**What you should do:** Where the listing below has a line containing "Screen dimensions: 978x612", output that line and all lines after it, verbatim, and no others.

**Supplied information:**
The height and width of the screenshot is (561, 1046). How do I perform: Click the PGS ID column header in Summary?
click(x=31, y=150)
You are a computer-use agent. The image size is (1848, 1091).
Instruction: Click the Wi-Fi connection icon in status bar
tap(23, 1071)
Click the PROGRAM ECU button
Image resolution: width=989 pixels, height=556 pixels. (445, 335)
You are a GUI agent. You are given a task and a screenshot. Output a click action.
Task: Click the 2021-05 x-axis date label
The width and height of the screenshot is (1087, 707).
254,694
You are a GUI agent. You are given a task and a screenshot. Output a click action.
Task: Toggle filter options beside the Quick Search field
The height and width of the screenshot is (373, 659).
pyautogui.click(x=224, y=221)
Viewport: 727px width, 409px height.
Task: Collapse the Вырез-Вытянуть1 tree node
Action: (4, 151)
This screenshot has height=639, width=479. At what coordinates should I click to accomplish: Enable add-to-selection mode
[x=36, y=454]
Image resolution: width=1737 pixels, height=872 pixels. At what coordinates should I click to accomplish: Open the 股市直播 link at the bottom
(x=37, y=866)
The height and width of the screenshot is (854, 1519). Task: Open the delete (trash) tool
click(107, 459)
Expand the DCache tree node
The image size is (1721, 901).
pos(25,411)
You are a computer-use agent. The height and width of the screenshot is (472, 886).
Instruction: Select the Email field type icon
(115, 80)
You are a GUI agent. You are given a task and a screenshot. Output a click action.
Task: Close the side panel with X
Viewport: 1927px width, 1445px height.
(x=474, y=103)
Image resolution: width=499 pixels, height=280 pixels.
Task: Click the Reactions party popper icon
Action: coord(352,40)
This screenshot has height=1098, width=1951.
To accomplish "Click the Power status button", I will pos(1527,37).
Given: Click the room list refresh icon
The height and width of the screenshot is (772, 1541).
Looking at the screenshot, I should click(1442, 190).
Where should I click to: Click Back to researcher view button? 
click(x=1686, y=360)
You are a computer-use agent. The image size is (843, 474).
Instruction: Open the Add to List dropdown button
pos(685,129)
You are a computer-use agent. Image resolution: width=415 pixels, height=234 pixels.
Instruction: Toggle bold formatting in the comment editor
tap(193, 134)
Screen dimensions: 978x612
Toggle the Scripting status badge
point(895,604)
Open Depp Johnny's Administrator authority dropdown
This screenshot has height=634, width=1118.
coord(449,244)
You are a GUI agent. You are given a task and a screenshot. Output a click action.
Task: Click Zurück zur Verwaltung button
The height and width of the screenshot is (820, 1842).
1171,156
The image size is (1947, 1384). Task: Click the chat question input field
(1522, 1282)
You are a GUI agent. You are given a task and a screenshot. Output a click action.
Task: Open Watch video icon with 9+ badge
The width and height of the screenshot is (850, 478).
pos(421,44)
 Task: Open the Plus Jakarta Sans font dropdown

**Solved exercise:**
Screen dimensions: 978x612
Toggle the Scripting status badge
point(895,604)
Open Depp Johnny's Administrator authority dropdown
This screenshot has height=634, width=1118.
coord(449,244)
You are a GUI agent. You are given a task and a screenshot. Output a click action.
Task: Click Zurück zur Verwaltung button
The height and width of the screenshot is (820, 1842).
1171,156
The image size is (1947, 1384). Task: Click the chat question input field
(1522, 1282)
You are a GUI agent. You are given a task and a screenshot. Output a click action.
Task: Open Watch video icon with 9+ badge
The width and height of the screenshot is (850, 478).
pos(421,44)
 Task: Open the Plus Jakarta Sans font dropdown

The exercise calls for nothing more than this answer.